# WHAT TO DO
The task calls for each record to be given again exactly.

(Stored data entries)
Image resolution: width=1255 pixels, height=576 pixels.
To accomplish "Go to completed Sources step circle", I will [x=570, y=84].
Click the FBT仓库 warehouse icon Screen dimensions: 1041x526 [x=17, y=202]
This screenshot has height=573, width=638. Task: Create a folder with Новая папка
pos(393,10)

# RESULT
Image resolution: width=1255 pixels, height=576 pixels.
To accomplish "Go to completed Sources step circle", I will [x=570, y=84].
Click the FBT仓库 warehouse icon Screen dimensions: 1041x526 [x=17, y=202]
This screenshot has height=573, width=638. Task: Create a folder with Новая папка
pos(393,10)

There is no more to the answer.